Claude Code did better prompt engineering — being specific and direct on return value — “Always return the JSON array even if there is only one speaker.” Surely, the fix worked perfectly.
Key insight: When Claude Code fails, the fix is usually better context, not more pressure.
Not the End, But a New Builder Path
Remember that CEO podcast I couldn’t properly digest? It was a 53-minute podcast with 2 hosts and the CEO. It took me about 10 minutes to run through Clip Buddy; in addition, I conducted an in-depth chat session to explore the business strategy and planning, then shared the analysis with my account manager. He was thrilled.

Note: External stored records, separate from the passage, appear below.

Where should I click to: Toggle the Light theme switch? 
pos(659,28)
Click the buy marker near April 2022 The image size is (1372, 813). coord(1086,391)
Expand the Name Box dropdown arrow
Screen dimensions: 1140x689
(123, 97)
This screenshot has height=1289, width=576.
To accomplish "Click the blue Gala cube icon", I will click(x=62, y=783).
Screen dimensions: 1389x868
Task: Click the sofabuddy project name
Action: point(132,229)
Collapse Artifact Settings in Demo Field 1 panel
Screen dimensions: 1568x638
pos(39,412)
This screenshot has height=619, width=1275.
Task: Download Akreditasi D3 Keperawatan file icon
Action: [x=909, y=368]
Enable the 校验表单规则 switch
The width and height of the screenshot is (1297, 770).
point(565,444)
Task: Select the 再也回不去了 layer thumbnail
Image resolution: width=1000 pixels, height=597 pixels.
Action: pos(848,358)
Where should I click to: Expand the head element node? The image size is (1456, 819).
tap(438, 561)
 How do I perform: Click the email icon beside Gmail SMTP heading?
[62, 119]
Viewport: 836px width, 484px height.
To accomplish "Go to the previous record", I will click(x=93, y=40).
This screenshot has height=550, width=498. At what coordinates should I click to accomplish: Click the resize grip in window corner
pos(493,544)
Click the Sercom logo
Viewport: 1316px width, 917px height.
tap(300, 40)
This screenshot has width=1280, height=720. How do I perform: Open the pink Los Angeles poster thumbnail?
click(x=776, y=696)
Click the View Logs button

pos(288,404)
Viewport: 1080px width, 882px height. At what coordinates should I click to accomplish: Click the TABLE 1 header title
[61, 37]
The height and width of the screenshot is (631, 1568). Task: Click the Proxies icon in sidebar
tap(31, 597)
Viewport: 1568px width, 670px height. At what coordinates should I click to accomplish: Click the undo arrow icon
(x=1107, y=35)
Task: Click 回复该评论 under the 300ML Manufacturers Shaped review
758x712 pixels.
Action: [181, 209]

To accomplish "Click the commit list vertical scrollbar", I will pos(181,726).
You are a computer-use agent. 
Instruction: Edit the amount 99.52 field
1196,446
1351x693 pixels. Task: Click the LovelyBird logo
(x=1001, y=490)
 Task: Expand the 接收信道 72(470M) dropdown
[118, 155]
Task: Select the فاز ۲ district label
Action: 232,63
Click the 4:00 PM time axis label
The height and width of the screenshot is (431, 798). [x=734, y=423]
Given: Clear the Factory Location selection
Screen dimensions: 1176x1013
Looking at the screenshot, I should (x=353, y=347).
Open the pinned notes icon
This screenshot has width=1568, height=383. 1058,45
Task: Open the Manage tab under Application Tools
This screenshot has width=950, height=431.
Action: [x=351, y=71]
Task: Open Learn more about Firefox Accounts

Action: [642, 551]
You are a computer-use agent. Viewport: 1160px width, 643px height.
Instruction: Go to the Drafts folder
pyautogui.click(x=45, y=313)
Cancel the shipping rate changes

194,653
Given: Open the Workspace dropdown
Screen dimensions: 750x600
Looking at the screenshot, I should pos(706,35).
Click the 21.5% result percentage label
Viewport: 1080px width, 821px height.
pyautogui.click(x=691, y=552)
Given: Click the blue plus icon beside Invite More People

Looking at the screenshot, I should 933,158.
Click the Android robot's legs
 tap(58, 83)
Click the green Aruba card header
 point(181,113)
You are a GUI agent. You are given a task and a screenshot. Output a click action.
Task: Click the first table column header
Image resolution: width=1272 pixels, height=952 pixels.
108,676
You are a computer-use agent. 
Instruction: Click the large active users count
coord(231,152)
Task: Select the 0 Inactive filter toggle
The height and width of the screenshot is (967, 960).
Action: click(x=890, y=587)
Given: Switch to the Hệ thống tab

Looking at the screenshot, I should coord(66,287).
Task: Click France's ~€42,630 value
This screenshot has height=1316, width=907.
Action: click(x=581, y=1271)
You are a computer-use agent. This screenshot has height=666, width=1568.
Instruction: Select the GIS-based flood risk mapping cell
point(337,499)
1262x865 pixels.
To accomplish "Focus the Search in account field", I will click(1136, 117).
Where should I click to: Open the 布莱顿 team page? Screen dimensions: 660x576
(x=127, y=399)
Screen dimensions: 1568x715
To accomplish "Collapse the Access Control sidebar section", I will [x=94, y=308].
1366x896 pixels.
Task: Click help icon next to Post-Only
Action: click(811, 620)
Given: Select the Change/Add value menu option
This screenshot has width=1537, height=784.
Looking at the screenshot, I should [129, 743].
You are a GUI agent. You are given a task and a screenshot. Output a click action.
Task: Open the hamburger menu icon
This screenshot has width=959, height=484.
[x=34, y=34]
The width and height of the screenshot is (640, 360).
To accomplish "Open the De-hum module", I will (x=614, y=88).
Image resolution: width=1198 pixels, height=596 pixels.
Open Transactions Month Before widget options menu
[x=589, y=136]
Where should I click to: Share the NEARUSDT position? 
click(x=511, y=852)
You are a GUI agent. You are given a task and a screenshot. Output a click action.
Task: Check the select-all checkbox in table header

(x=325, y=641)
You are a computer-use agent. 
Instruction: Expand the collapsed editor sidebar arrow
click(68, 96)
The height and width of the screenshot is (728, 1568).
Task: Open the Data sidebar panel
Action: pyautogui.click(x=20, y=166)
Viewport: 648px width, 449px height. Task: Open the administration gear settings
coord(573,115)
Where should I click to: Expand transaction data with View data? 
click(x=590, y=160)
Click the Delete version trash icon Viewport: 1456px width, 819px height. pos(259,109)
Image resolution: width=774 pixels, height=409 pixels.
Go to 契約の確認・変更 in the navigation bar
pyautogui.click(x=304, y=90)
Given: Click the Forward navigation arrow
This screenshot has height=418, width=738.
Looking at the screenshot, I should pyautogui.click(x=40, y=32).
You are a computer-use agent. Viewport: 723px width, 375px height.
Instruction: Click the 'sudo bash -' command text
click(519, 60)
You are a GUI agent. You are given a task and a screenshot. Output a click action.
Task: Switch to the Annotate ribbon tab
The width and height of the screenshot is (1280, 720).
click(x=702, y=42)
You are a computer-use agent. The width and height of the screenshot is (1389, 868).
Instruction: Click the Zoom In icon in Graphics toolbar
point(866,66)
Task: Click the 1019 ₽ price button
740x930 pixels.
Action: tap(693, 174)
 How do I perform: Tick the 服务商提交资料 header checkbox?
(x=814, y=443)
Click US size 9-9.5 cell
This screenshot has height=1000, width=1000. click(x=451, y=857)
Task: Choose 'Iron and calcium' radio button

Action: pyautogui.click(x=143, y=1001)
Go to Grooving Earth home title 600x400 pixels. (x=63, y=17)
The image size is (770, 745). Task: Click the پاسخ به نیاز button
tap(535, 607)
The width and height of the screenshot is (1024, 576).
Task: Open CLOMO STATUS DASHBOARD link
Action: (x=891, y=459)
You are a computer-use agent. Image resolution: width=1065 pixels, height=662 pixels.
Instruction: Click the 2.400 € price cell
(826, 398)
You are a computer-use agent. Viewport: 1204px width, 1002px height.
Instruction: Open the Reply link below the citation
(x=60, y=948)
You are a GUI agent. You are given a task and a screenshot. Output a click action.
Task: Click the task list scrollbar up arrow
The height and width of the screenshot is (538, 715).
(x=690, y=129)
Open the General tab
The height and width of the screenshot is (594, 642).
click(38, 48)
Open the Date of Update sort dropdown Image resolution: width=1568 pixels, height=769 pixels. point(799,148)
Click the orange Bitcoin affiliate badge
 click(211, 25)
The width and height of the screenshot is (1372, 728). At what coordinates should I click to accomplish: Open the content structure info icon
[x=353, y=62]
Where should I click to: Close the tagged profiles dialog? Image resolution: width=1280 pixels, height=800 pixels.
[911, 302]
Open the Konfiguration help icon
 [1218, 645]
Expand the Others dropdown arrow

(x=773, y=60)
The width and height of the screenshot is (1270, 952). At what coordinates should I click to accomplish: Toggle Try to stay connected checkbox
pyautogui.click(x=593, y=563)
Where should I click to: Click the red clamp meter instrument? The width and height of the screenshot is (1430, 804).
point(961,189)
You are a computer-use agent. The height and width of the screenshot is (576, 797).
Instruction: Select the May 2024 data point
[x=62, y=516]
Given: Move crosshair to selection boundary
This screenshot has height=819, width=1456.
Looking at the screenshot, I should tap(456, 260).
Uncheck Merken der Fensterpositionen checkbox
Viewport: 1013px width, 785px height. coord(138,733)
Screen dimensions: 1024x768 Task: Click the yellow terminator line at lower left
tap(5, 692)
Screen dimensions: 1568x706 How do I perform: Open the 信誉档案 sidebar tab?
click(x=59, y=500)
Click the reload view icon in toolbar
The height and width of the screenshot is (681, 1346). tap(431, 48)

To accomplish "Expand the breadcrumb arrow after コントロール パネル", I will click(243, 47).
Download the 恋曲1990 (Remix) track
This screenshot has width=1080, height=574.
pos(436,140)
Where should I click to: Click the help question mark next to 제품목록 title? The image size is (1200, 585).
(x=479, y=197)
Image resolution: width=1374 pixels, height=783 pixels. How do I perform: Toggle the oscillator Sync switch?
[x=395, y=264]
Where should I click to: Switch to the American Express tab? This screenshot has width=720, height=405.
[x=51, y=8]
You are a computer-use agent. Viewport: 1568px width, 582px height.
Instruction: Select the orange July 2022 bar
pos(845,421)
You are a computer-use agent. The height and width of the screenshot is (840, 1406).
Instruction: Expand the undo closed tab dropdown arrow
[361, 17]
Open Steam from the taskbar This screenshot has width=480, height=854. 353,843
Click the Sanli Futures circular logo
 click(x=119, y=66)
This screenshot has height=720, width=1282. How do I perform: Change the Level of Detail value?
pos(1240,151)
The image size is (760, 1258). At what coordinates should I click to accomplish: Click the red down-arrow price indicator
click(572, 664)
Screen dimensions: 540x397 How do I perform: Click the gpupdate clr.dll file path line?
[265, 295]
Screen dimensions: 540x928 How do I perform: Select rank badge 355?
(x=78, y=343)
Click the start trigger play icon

Did Claude Code rob me of the joy of building? No — the joy shifted from typing to thinking. Did I ship something I didn’t understand? I understand it more deeply than most code I’ve written, because I had to articulate my intent clearly enough for a collaborator to act on it. Am I just a prompt engineer? No — I’m still the architect. Claude Code is the printing press.
That’s not the end, but it paved a new path for me to build, to learn from, and to collaborate with Claude Code.